THINGS TO DO:
(a) Reproduce the AFFINAGE trade mark post from "You will recall" up to and including "mark in Australia.".
(b) Carry the AFFINAGE trade mark post forward from its last sentence.

TEXT EXTRACT:
+--

For completeness, I should note that IHC UK has appealed Logan J’s decision earlier this month finding that it infringed IHC Australia’s registered trade mark for AFFINAGE. Summary here.
Interestingly, Logan J has granted a stay of his order to remove all references to A.S.P. from IHC UK’s Web site at www.affinage.com.
You will recall that IHC UK owns AFFINAGE outside Australia and had adopted A.S.P. at least partly to deal with the fact that it could no longer use “its” trade mark in Australia.
Logan J appears to have considered a stay pending the outcome of the appeal was in order as IHC UK:
Had removed all references to Australia (including the drop down country box) from its web site at www.affinage.com;
IHC UK was having some sort of global re-launch of A.S. P. in the UK soon, involving 150 or so distributors from around the world;
His Honour accepted that the decision that the modified Web site infringed had been a “difficult one”; and
IHC Australia had not sought damages and it was difficult to identify what damages might flow from the stay.

+--

SUPPLIED RECORDS:

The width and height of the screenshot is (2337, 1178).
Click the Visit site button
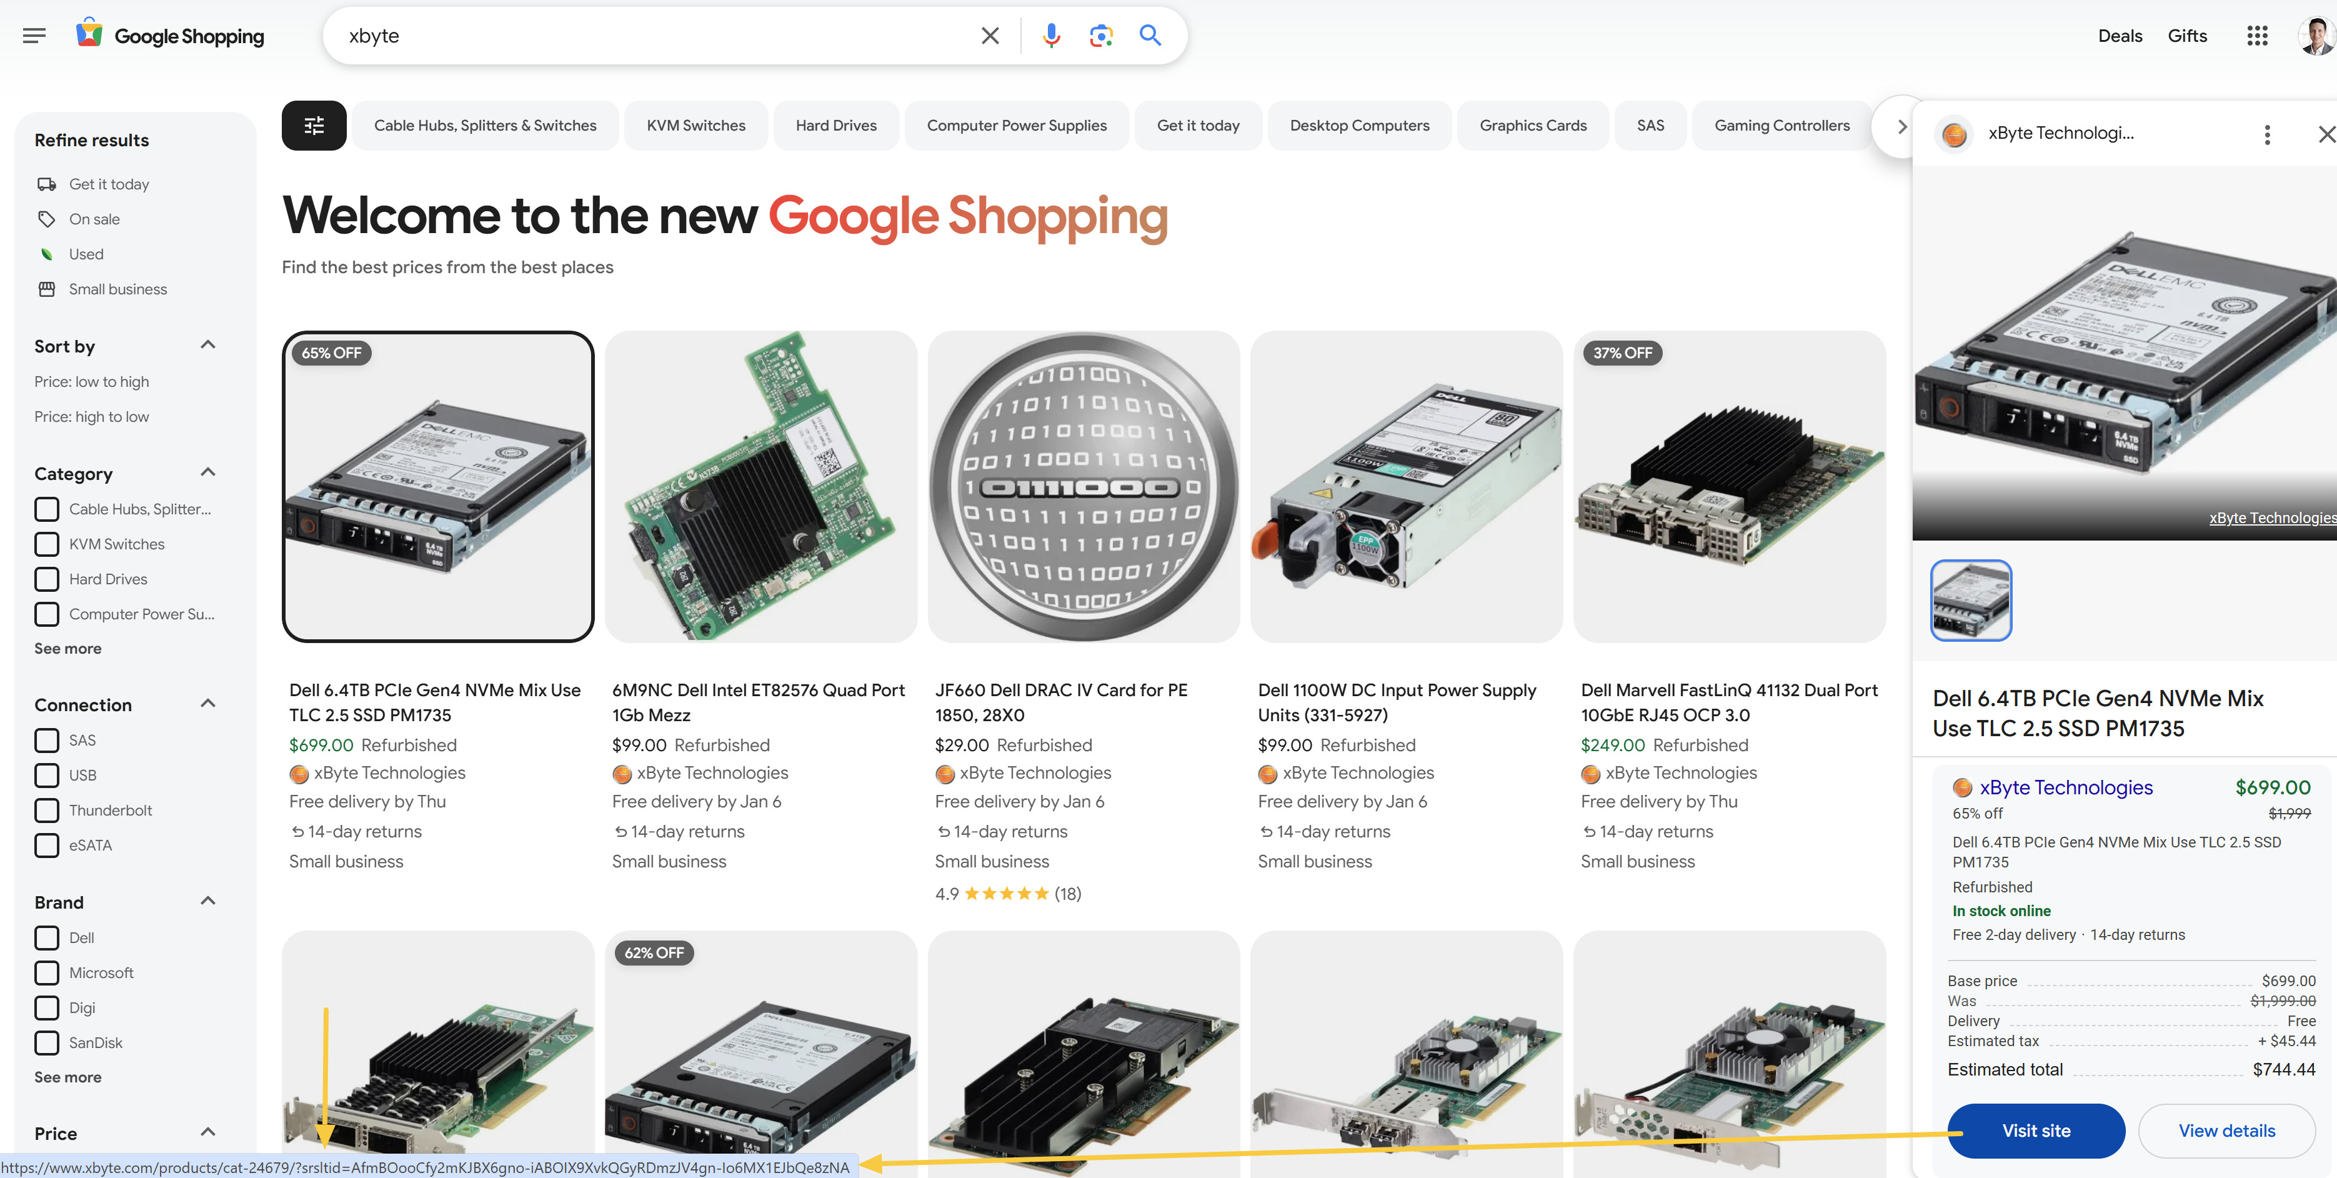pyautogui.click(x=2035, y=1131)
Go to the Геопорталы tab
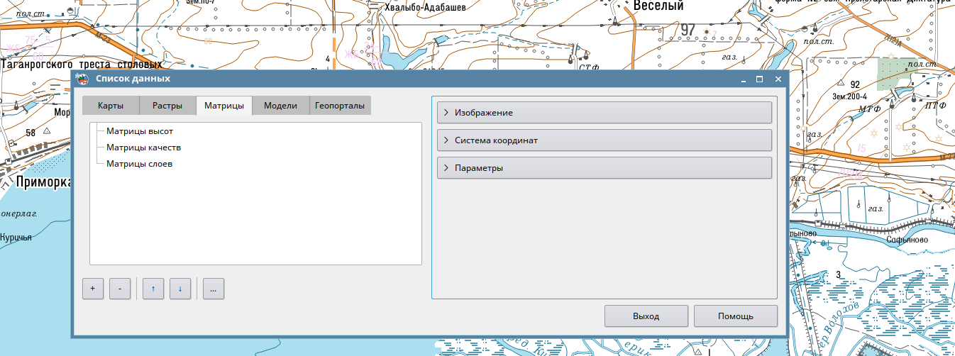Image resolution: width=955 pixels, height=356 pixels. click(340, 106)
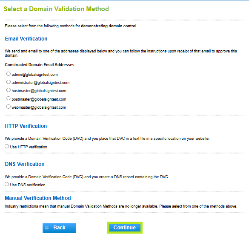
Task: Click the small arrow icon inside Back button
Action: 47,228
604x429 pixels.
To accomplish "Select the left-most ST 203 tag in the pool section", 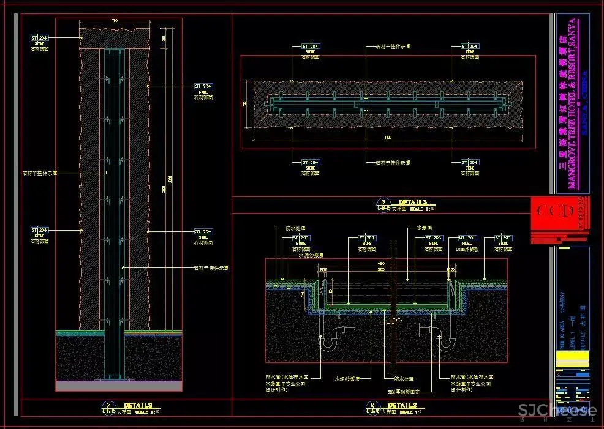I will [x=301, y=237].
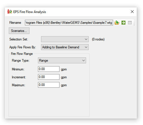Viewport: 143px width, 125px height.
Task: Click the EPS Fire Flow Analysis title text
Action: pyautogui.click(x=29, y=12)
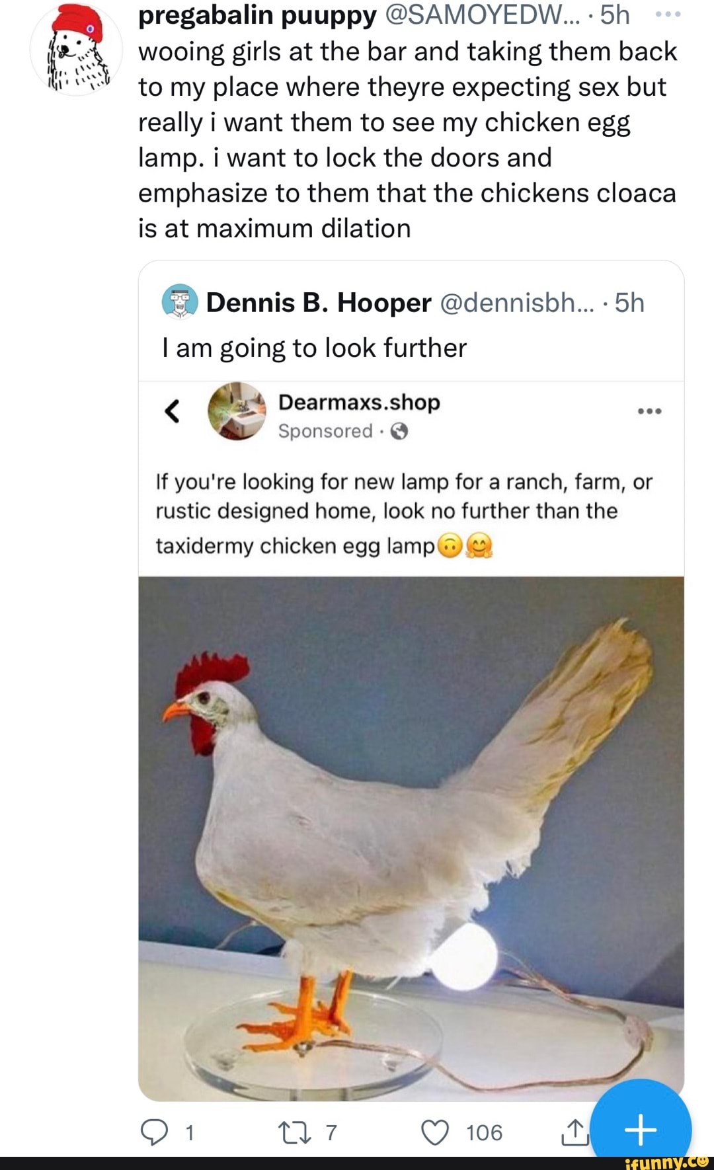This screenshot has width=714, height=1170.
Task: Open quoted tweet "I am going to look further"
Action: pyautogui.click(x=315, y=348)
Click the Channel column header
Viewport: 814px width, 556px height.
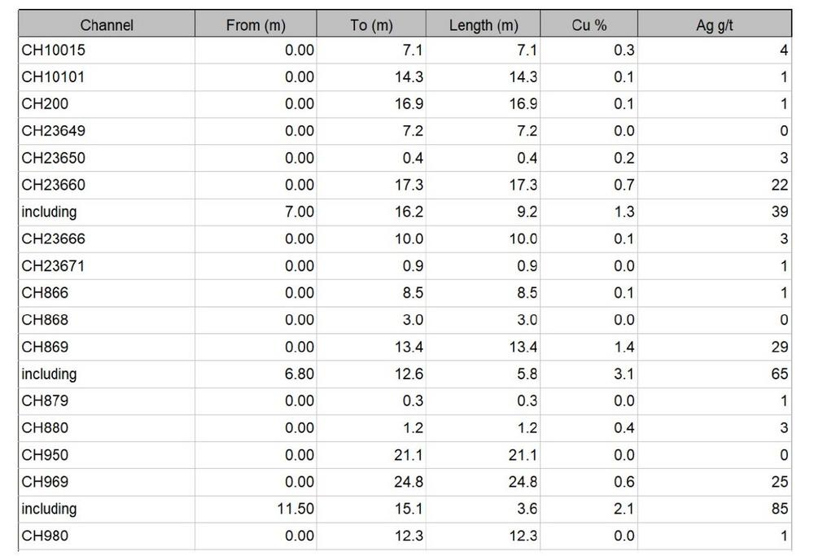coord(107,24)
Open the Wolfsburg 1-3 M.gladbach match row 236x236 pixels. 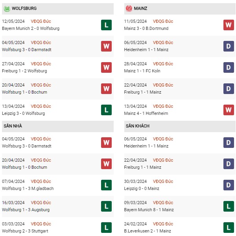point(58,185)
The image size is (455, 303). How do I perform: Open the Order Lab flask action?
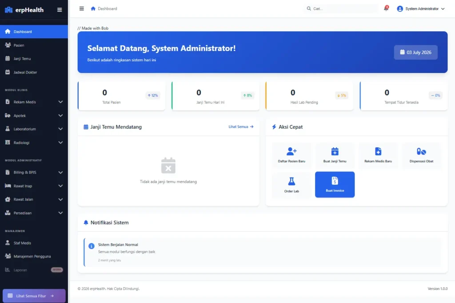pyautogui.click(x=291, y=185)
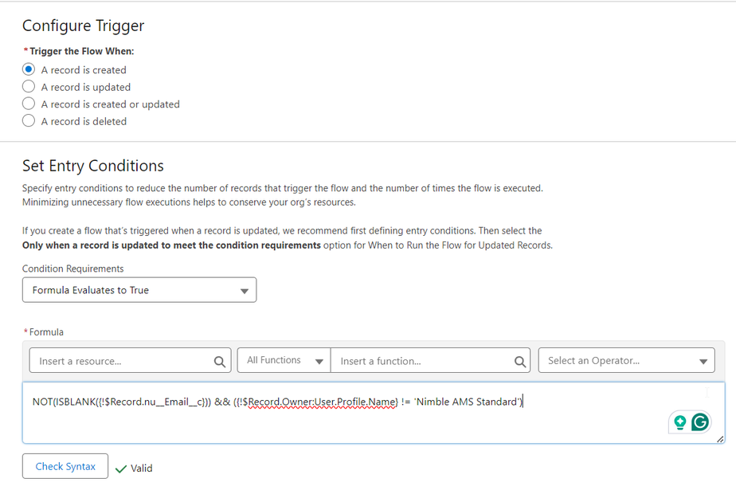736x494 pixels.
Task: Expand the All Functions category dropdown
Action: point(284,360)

+--

WRITTEN ANSWERS:
(a)
You will recall that IHC UK owns AFFINAGE outside Australia and had adopted A.S.P. at least partly to deal with the fact that it could no longer use “its” trade mark in Australia.

(b)
His Honour did not think that he needed to order a stay of 7 days of his orders relating to the removal of references to Australia from www.affinage.com. That stay had been sought out of an abundance of caution and IHC UK was generally trying to comply with the orders so it appeared a breach, if any, would have been inadvertent.
International Hair Cosmetics Group Pty Ltd v International Hair Cosmetics Limited (No 2)  FCA 540
For the orders under appeal, see International Hair Cosmetics Group Pty Ltd v International Hair Cosmetics Limited  FCA 339
Logan J has granted injunctions against International Hair Care UK’s use of AFFINAGE (and other trade marks) on its global website for (in effect) infringing International Hair Care Australia’s trade marks registered in Australia. The facts throw up the interesting question of what happens when 2 different people own the same trade mark in different countries and try to use it on the internet.
IHC UK is the owner of the registered trade mark AFFINAGE for hair care products in the UK and 20 other countries throughout the world, but not Australia.
In 1992, Mr Barry, the principal of IHC UK, set up IHC Australia with Mr Jolly. At that time, Mr Barry owned a majority of the shares.
IHC Australia applied for and registered AFFINAGE under the Australian trade marks act for hair care products.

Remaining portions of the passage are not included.